Stated exercise: Please update the part of the items that opens with the line containing "Given: Sort queue by Status column header" and closes with the line containing "click(78, 178)", replacing "Sort queue" with "Order queue" and leaving everything else unchanged. Give back only those lines.

[Item coordinate data]

--------------------------------

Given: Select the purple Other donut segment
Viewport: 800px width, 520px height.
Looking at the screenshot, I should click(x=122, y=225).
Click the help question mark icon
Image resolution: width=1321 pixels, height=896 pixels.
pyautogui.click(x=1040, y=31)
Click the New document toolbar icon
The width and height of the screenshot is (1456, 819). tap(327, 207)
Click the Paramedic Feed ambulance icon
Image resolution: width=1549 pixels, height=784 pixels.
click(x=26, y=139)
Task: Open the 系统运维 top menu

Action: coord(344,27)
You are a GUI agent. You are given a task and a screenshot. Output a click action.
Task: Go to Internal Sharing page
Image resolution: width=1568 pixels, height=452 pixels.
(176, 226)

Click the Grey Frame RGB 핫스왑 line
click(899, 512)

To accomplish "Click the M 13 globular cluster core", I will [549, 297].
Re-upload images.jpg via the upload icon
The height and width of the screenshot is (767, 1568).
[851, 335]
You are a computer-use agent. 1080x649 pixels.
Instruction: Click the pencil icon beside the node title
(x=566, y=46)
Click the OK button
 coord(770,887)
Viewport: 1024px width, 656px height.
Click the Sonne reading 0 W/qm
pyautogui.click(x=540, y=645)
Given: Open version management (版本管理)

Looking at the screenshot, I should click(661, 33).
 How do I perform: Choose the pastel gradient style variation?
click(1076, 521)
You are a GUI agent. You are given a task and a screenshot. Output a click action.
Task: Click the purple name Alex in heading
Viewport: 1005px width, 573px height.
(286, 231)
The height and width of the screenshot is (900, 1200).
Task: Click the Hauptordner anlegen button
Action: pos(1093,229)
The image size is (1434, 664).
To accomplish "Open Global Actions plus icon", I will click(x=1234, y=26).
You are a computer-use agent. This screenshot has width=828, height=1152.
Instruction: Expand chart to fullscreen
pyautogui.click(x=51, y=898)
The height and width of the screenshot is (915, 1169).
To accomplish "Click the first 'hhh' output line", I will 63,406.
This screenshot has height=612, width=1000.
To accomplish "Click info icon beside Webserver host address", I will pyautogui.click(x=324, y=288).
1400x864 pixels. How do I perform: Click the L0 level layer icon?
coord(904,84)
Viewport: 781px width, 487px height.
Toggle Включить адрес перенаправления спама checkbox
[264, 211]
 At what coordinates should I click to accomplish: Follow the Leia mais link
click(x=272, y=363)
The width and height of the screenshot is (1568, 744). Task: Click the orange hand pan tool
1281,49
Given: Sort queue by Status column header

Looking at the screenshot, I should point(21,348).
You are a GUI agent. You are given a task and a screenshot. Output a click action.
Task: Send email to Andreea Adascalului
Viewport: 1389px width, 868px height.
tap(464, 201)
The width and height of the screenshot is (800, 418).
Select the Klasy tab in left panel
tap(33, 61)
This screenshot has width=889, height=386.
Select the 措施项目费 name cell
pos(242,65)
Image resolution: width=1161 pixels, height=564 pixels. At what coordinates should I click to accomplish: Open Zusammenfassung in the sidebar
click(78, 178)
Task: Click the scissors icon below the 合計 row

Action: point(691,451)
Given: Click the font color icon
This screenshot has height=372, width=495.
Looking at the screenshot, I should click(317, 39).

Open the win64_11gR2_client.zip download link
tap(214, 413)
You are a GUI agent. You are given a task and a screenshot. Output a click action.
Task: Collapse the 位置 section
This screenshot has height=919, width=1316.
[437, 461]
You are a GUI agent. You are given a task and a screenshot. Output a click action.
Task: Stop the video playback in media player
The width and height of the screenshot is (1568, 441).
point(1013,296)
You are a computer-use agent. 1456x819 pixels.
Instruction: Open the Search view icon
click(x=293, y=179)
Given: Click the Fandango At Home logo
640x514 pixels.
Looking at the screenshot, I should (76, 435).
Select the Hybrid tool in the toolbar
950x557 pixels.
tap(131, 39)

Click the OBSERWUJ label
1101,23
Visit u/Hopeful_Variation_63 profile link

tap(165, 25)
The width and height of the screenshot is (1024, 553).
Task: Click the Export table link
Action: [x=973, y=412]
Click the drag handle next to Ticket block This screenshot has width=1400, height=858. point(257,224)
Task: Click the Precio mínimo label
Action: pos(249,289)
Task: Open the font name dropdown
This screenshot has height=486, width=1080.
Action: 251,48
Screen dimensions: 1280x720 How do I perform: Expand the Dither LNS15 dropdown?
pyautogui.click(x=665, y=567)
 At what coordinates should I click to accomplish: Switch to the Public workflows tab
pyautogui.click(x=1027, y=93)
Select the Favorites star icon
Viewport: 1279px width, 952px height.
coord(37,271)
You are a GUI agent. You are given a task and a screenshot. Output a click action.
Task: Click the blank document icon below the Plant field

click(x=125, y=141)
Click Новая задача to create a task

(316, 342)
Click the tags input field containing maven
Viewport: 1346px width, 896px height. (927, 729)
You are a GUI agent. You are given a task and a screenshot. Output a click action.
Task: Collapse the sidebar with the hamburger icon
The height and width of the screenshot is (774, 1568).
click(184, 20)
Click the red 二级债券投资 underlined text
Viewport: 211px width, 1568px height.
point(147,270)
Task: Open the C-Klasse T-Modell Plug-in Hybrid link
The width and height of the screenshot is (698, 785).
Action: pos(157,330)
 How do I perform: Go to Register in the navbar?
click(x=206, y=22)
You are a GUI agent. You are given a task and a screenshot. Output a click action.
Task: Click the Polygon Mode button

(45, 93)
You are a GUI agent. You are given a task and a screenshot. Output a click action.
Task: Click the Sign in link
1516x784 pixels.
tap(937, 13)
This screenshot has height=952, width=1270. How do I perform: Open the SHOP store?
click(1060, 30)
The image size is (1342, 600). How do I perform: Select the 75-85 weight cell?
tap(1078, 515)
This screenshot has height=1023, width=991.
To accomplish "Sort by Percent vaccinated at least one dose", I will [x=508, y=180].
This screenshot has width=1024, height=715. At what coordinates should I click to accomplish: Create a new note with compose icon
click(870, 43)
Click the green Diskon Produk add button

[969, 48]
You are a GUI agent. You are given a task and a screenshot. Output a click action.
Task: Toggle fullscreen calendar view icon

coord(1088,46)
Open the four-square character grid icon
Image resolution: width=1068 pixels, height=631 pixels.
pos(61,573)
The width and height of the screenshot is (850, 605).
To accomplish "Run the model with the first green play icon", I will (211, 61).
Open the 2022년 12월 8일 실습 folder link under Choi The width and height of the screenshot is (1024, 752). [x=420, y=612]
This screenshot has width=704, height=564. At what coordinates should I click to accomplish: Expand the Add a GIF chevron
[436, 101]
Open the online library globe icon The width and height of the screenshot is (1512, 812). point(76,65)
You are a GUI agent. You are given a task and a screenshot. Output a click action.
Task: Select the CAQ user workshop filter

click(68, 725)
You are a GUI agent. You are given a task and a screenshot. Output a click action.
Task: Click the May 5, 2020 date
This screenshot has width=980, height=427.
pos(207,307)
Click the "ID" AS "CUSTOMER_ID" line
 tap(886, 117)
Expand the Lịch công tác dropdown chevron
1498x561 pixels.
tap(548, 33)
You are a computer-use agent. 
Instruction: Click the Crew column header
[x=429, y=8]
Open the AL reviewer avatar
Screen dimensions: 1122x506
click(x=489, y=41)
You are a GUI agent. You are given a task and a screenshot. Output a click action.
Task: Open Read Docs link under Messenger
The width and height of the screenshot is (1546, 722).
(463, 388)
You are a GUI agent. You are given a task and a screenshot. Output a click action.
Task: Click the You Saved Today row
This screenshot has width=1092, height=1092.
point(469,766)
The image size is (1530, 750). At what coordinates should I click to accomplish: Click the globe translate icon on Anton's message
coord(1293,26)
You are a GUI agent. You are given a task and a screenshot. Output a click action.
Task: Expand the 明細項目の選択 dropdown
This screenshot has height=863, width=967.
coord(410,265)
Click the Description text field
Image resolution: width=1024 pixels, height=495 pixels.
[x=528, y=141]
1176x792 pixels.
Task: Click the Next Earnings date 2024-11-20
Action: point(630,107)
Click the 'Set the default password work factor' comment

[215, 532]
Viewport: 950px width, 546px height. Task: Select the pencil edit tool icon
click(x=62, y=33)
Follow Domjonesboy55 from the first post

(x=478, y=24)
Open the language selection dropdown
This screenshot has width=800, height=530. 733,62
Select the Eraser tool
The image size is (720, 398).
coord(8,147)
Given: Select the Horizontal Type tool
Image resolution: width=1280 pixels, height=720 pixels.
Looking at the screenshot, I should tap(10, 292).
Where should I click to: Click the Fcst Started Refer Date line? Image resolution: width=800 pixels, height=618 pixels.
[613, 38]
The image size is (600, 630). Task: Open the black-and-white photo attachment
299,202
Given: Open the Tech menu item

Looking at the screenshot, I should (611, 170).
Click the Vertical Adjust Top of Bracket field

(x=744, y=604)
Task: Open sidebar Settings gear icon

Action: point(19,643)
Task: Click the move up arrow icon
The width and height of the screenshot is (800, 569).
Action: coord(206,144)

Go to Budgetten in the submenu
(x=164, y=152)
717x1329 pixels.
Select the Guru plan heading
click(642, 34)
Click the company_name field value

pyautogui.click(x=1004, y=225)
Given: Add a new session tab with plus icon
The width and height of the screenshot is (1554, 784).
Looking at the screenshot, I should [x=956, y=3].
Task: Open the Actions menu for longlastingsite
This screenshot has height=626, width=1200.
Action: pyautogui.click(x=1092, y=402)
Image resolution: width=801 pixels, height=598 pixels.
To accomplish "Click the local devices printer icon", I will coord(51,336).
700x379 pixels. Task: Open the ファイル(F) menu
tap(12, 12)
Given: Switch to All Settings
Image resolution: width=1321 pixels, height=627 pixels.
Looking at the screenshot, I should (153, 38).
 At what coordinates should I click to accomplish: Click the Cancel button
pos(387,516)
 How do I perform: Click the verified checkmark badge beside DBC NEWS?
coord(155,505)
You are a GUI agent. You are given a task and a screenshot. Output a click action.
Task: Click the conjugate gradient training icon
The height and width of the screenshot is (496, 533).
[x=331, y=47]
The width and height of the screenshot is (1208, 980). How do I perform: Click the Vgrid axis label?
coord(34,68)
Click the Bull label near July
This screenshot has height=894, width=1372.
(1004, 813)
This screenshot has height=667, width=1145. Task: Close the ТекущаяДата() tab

--------------------------------

Response to this exercise:
Given: Order queue by Status column header

Looking at the screenshot, I should point(21,348).
You are a GUI agent. You are given a task and a screenshot. Output a click action.
Task: Send email to Andreea Adascalului
Viewport: 1389px width, 868px height.
tap(464, 201)
The width and height of the screenshot is (800, 418).
Select the Klasy tab in left panel
tap(33, 61)
This screenshot has width=889, height=386.
Select the 措施项目费 name cell
pos(242,65)
Image resolution: width=1161 pixels, height=564 pixels. At what coordinates should I click to accomplish: Open Zusammenfassung in the sidebar
click(78, 178)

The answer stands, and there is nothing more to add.